Umi’s words were reflected by the racially diverse group gathered in Ainsworth UCC’s Cambric Parlor. As explained on a wall sign, Ainsworth considers itself a “multi-cultural, multi-racial, open & affirming, Just Peace and accessible church.”
Following introductions, participants shared their personal foreclosure stories.
One woman told the group her foreclosure was more painful than a divorce she was going through around the same time. Another couldn’t help but curse when she relived her experience.
While big banks were the main target of the testimonies, ONE’s Alicia Jackson expressed a broader sense of distrust. She says her home was marked for foreclosure in 2008 and she self evicted out of fear. When she went to one local foreclosure help nonprofit, she says she was charged $25 for a credit check; she says she later found out she could get the service for free. In addition, she said she was receiving letters from various groups, but didn’t know who to trust.
Ultimately, Jackson says she found reliable help in ONE and We Are Oregon. Jackson refuses to be embarrassed by the experience.
“Why should we be ashamed,” she says. “The banks should be ashamed. They are committing the crimes.”
Umi stressed the need to re-frame the conversation. He said people facing foreclosure are conditioned to feel like losers but challenged the group to examine how banks got control of their land in the first place. Particularly, Umi notes that many major banks profited from slavery.
“Banking systems started by selling insurance premiums on my ancestors,” he says. “How did they get in the moral position to tell you that you have to pay them to live there, and if you can’t do it because something happened in your life that you didn’t plan on, that there is somehow something wrong with you?”
Representative Lew Frederick of House District 43 echoed these sentiments and explained the legislative side of the foreclosure discussion.

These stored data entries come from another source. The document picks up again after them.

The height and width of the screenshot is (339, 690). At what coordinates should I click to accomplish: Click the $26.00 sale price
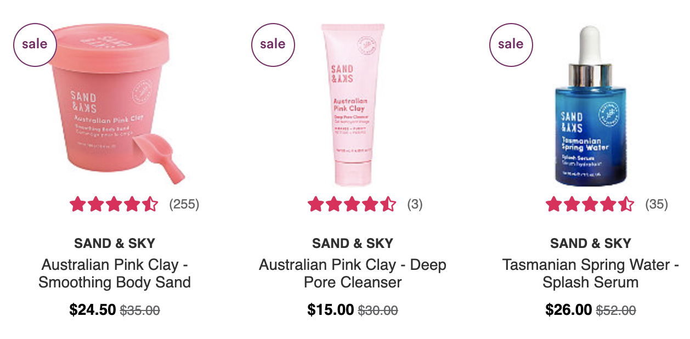coord(569,310)
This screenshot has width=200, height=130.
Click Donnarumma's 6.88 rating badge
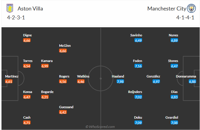[x=192, y=81]
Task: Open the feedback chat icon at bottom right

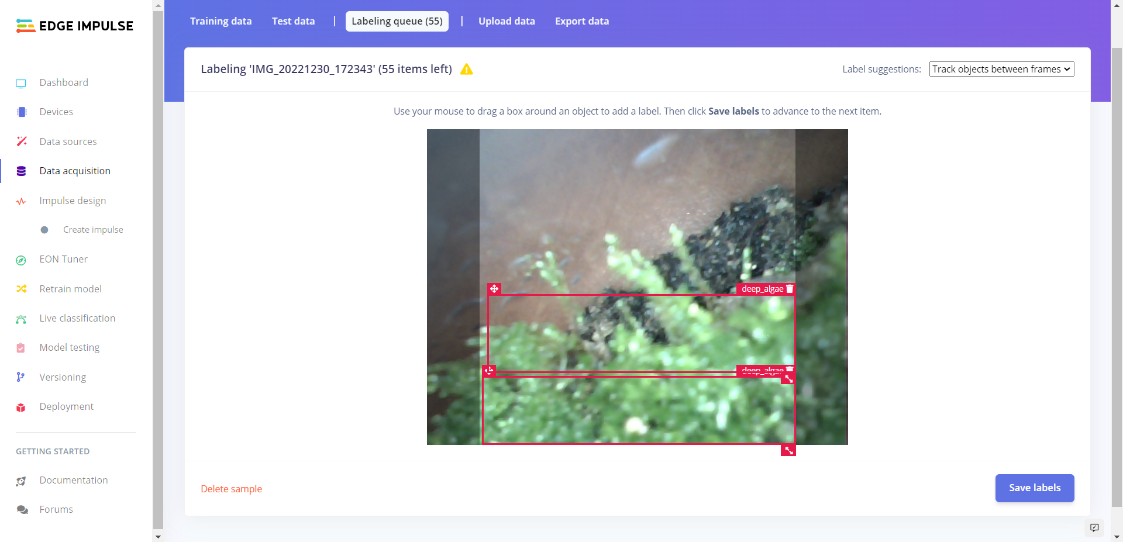Action: [x=1094, y=527]
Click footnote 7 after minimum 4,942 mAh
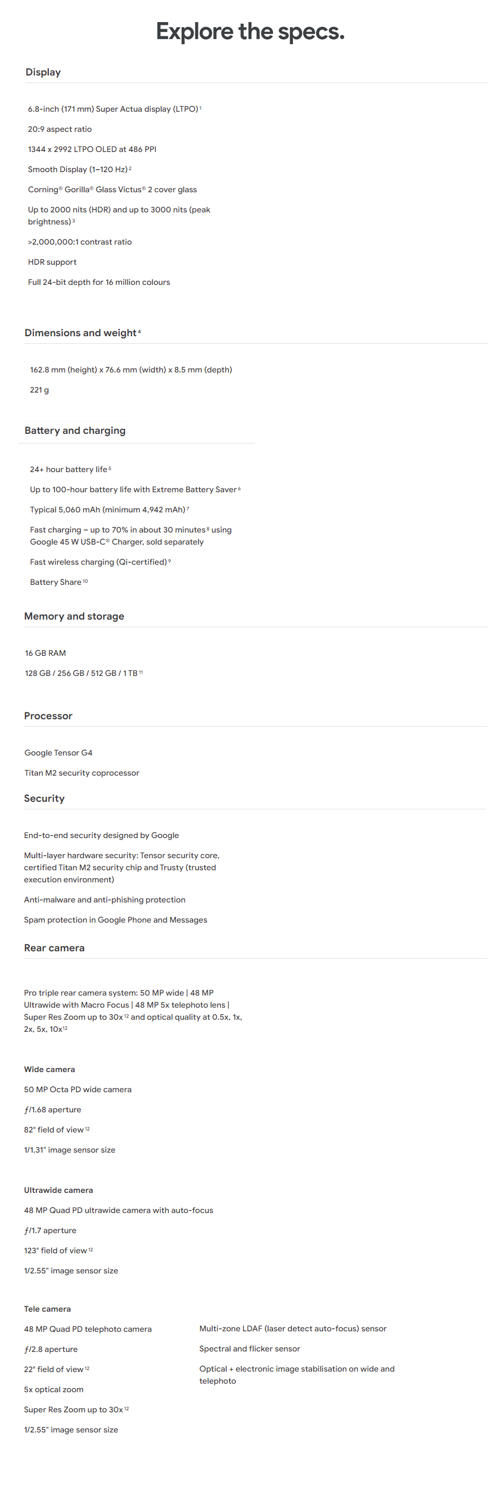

Last week, Governor John Kitzhaber signed SB 1552, which requires banks to meet with homeowners facing foreclosure or underwater on their mortgages in mandatory mediation. It also allows homeowners to meet with housing counselors before mediation. Lastly, it outlaws dual track foreclosures, where banks negotiate the terms of a loan with homeowners while simultaneously beginning the foreclosure process.
Frederick also took aim at Mortgage Electronic Registration Systems (MERS).
“You need to know about MERS,” he says. “If you don’t then you don’t understand the package of things that are taking place.”
Frederick says MERS is a black box. If you buy a house for $200,000, he says you could end up spending $300,000 over the course of the sale. The sale is listed as $200,000, so the bank sees the extra $100,000 as profit. Portions of this profit are sold off, betting you’ll pay the mortgage. Meanwhile, the bank also puts insurance derivatives against you paying your mortgage and sells them to hedge funds. In the end you could have 200 people owning a portion of the sale and the electronic system will list the property at $2 million.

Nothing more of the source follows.